Swiss Franco – Frequently Questions
The Swiss Franco (CHF) is the official currency of Switzerland. It is among the ten most negotiated coins worldwide, reaching volumes that far exceed the size of the Swiss economy. Its value is determined by the general feeling of the market, the country’s economic health or the measures taken by the Swiss National Bank (SNB), among other factors. Between 2011 and 2015, the Swiss Franco was linked to the euro (EUR). The link was eliminated abruptly, which resulted in an increase of more than 20% in the value of the Franco, which caused a turbulence in the markets. Although the link is no longer in force, the fate of the Swiss Franco tends to be highly correlated with that of the euro due to the high dependence of the Swiss economy of neighboring Eurozone.

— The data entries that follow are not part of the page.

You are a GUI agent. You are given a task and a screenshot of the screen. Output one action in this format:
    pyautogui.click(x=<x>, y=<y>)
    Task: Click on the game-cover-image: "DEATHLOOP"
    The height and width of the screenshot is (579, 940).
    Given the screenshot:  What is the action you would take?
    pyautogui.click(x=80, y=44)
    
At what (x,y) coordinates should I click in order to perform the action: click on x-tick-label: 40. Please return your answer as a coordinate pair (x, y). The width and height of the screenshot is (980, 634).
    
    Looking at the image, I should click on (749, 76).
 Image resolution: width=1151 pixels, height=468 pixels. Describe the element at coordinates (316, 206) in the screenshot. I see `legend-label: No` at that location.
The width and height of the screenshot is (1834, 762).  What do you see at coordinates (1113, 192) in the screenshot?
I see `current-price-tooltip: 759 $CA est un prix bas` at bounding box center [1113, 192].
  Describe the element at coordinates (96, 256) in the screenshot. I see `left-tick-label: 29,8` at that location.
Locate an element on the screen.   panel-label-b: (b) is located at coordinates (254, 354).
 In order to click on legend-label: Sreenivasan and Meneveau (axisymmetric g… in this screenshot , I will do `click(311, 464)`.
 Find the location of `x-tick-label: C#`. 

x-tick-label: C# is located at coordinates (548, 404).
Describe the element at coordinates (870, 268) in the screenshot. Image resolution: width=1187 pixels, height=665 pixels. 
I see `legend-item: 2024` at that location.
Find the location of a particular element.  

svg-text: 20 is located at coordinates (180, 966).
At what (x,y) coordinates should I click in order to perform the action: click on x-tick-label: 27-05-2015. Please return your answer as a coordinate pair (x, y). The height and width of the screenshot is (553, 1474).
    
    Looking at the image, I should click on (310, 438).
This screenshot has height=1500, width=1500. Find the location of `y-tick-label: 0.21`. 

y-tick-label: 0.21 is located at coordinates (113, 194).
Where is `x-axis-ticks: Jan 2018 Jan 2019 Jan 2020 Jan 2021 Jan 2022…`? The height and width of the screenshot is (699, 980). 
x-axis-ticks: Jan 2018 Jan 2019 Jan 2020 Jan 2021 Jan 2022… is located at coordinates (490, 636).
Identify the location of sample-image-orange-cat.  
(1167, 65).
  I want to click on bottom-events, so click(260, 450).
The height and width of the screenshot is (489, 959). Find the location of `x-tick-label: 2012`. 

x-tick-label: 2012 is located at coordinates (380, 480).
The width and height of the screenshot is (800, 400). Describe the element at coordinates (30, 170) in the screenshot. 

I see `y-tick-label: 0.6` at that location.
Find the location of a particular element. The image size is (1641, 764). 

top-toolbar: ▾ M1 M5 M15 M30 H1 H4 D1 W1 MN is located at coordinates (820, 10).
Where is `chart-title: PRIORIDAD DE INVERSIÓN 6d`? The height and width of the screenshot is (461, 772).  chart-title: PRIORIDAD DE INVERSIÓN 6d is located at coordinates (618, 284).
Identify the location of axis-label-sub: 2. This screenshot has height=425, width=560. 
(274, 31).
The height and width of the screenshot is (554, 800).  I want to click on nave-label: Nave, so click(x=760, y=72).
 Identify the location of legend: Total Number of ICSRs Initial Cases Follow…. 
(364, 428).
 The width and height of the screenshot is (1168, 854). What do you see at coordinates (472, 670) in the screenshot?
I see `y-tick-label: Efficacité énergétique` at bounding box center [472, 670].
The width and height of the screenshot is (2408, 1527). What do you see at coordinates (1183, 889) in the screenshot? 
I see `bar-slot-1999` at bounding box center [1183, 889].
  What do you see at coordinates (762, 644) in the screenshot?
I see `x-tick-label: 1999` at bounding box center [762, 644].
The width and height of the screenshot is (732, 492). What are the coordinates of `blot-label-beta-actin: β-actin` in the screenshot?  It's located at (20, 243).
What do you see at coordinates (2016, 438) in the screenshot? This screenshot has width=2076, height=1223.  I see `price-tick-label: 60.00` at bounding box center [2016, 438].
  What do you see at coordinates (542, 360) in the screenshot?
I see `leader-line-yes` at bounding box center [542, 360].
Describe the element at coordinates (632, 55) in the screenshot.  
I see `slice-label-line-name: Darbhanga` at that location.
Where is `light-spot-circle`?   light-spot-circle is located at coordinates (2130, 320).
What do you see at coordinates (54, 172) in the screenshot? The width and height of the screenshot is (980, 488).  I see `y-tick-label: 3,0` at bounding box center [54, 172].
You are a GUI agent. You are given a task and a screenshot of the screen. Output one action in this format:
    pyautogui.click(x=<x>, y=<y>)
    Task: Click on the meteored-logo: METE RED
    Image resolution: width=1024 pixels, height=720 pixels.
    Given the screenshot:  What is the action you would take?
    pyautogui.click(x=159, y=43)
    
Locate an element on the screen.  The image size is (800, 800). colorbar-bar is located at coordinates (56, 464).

The Swiss Franco (CHF) is considered a safe shelter asset, or a currency that investors tend to buy in times in markets. This is due to the perception of Switzerland in the world: a stable economy, a strong export sector, great reserves of the Central Bank or a long -standing political position towards neutrality in global conflicts make the country’s currency a good option for investors fleeing risks. It is likely that turbulent times strengthen the value of the CHF compared to other currencies that are considered more risky to invest.
The Swiss National Bank (BNS) meets four times a year (once each quarter, less than other important central banks) to decide on monetary policy. The bank aspires to an annual inflation rate of less than 2%. When inflation exceeds the objective or it is expected that it will be overcome in the predictable future, the bank will try to control the growth of prices raising its type of reference. The highest interest rates are usually positive for the Swiss Franco (CHF), since they lead to greater returns, which makes the country a more attractive place for investors. On the contrary, lower interest rates tend to weaken the CHF.
Macroeconomic data published in Switzerland are fundamental to evaluate the state of the economy and can affect the assessment of the Swiss Franco (CHF). The Swiss economy is stable in general terms, but any sudden change in economic growth, inflation, current account or foreign exchange reserves have the potential to trigger movements in the CHF. In general, high economic growth, low unemployment and a high level of trust are good for Chf. On the contrary, if the economic data suggests to a weakening of the impulse, the CHF is likely to depreciate.
As a small and open economy, Switzerland depends largely on the health of the neighboring economies of the Eurozone. The European Union as a whole is the main economic partner of Switzerland and a key political ally, so the stability of macroeconomic and monetary policy in the Eurozone is essential for Switzerland and, therefore, for the Swiss Franco (CHF). With such dependence, some models suggest that the correlation between the fate of the euro (EUR) and the Swiss Franco is greater than 90%, or almost perfect.
Source: Fx Street

I am Joshua Winder, a senior-level journalist and editor at World Stock Market. I specialize in covering news related to the stock market and economic trends. With more than 8 years of experience in this field, I have become an expert in financial reporting.